>>>
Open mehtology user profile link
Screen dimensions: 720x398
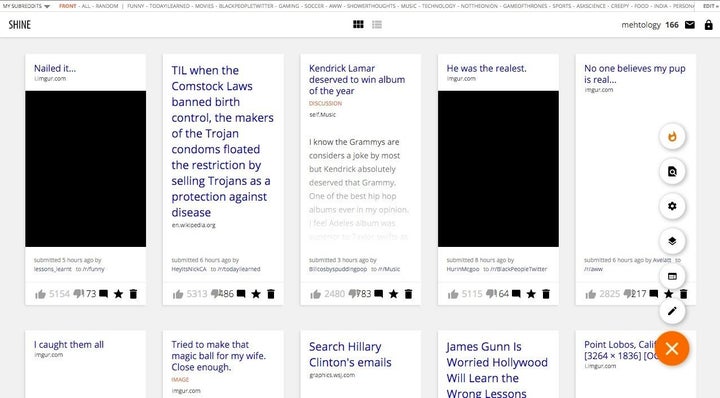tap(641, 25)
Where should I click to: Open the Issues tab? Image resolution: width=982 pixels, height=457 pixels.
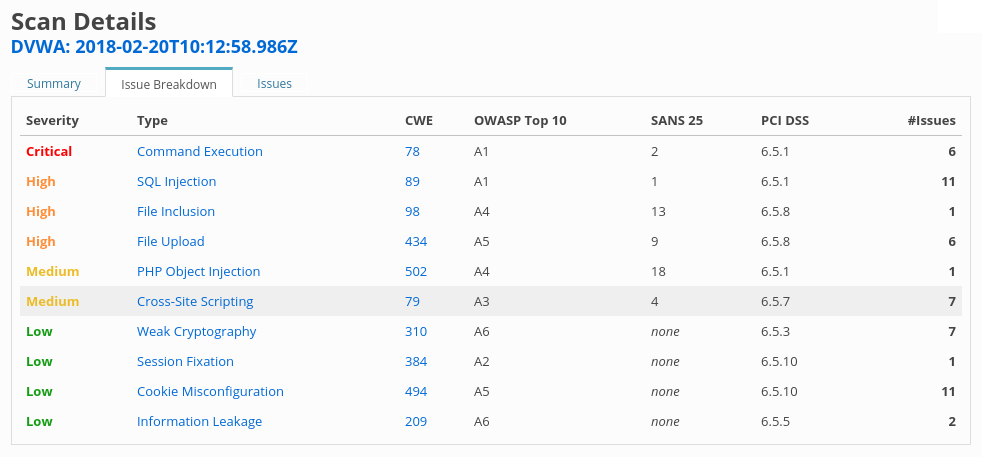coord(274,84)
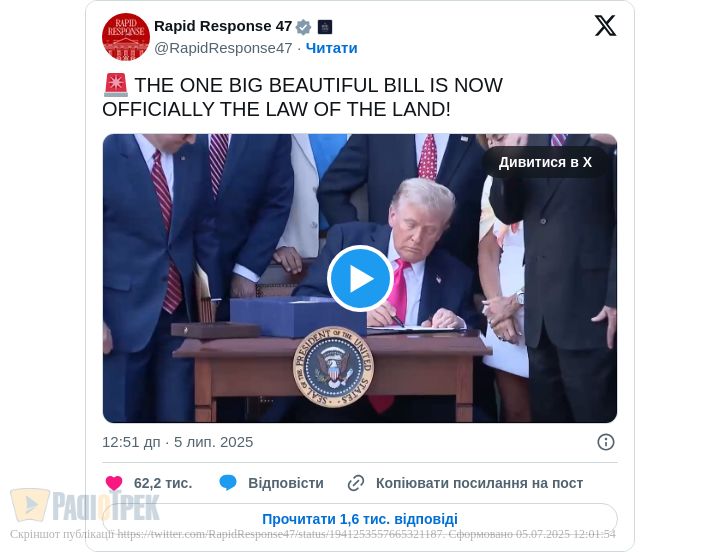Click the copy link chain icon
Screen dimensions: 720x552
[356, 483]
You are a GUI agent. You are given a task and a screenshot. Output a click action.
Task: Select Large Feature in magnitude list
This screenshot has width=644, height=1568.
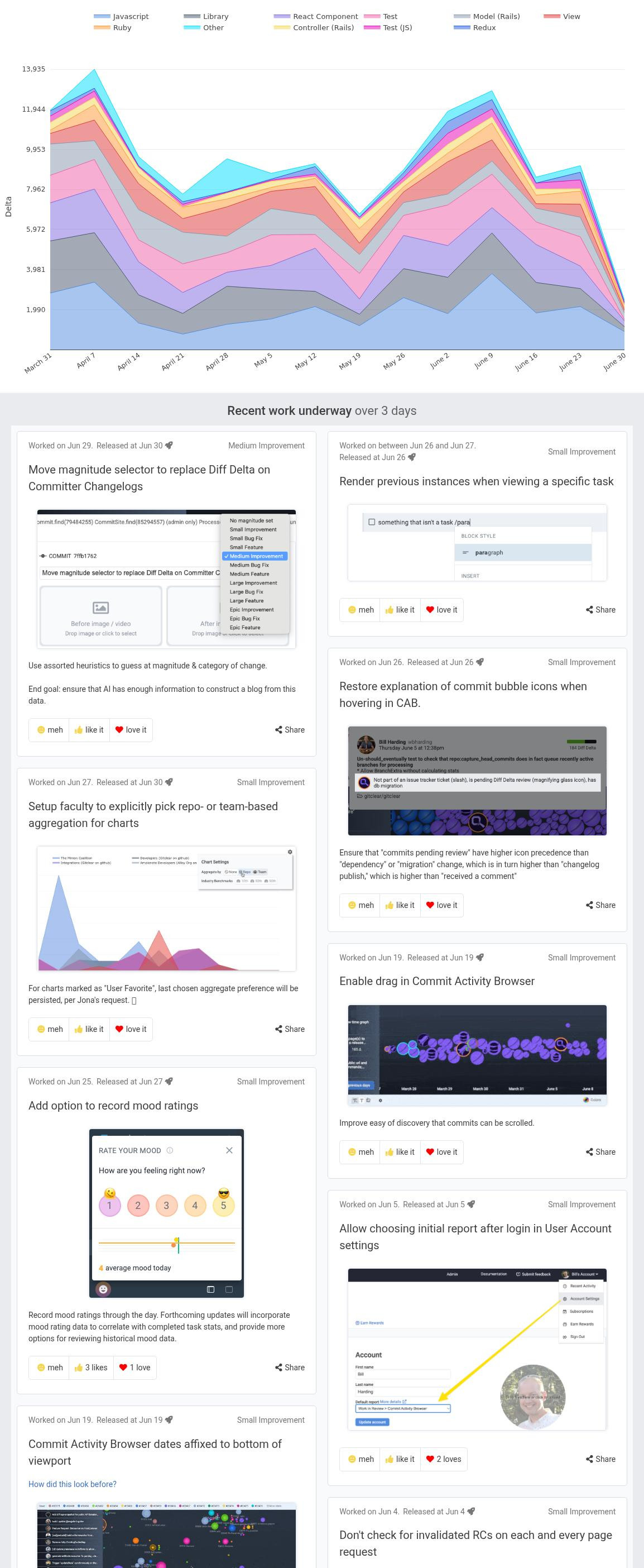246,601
<<<
Your objective -
For this exercise, the lines from the one containing "Task: Select Large Feature in magnitude list" through the last line of the entries above are to be output exactly, both included, and pictures are skipped.

Expected answer -
Task: Select Large Feature in magnitude list
This screenshot has width=644, height=1568.
246,601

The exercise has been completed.